Le prix de la sardine est passé de 4 DH/kg en 2023 à près de 10 DH/kg en 2025, et celui du maquereau de 8 à 15 DH/kg. À ces tensions s’ajoute une flambée générale des charges, tirant le coût de revient à la hausse de près de 40%. Les difficultés sont également sociales.

La baisse des volumes disponibles a réduit l’activité des usines de conserverie de près de 50%, entraînant des suspensions temporaires, des pertes d’heures travaillées et des risques de fermetures durables.

Or, la conserverie demeure la filière halieutique la plus intensive en emploi : elle génère huit fois plus de postes que la congélation et quarante fois plus que la farine de poisson. Aujourd’hui, ils sont plus de 35.000 emplois directs et 120.000 indirects à préserver.

À l’amont, la pression sur la ressource est jugée excessive. Les professionnels alertent sur la capture massive de juvéniles et les rejets en mer, qui aggravent la dégradation de l’écosystème.

«Tout ce qui est pêché doit être débarqué», insiste un acteur du secteur, soulignant que les sanctions actuelles restent insuffisantes pour dissuader les pratiques destructrices.

L’Institut national de recherche halieutique a, de son côté, multiplié les alertes sur l’état critique des stocks des petits pélagiques. Dans ce contexte, le repos biologique apparaît comme un passage obligé.

Mieux encore, de nombreux professionnels estiment que sa durée devrait être allongée et passer de deux mois à trois, voire quatre mois, pour garantir un véritable renouvellement de la biomasse, à l’image de ce qu’ont déjà mis en place l’Espagne et le Portugal, avec des résultats probants sur la reconstitution de la ressource.

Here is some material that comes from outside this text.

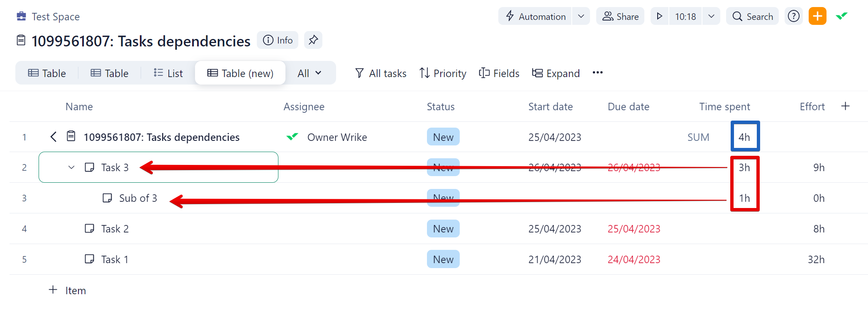Start the timer with the play icon

click(659, 16)
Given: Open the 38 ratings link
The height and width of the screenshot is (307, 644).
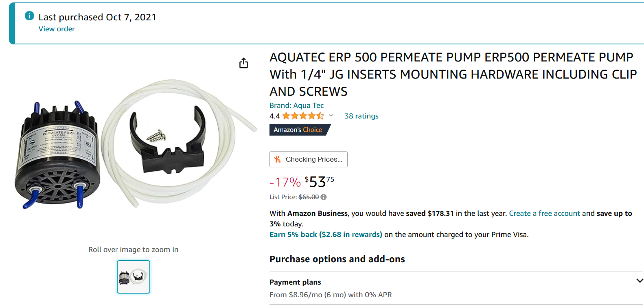Looking at the screenshot, I should [361, 116].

Mais cette pause ne peut réussir sans accompagnement. Le modèle actuel de rémunération à la capture fragilise les marins et les ouvriers pendant les périodes d’arrêt, où les revenus tombent à zéro.

La profession plaide ainsi pour des mesures de soutien ciblées : indemnisations des pêcheurs, appui aux travailleurs saisonniers, aides aux unités de congélation en difficulté. Sans cet accompagnement, le repos biologique risque de se traduire, à court terme, par une aggravation de la précarité sociale.

Les industriels appellent également à des décisions structurelles. La limitation effective de l’export de la matière première congelée, pourtant actée, reste encore à appliquer. Une révision à la baisse des droits de douane et de la TVA sur la matière première importée est jugée indispensable pour soulager les entreprises.

D’autres pistes sont évoquées, comme la conclusion d’accords avec des pays africains voisins (Mauritanie, Guinée ou autres), afin de diversifier les sources d’approvisionnement, ou l’obligation pour une partie des captures réalisées par les navires étrangers d’être débarquées au Maroc.

En réalité, le repos biologique de la sardine marque le début d’un nouveau cycle pour la pêche marocaine. Il ne s’agit plus seulement de protéger la sardine, qui représente à elle seule 85% de la production halieutique nationale, mais de refonder le modèle économique de la filière.

Sans ressource préservée, il n’y aura ni industrie compétitive, ni emplois durables, ni souveraineté halieutique. La pause biologique est donc un temps nécessaire pour éviter l’effondrement, à condition qu’elle s’inscrive dans une vision globale, économique et sociale de la filière.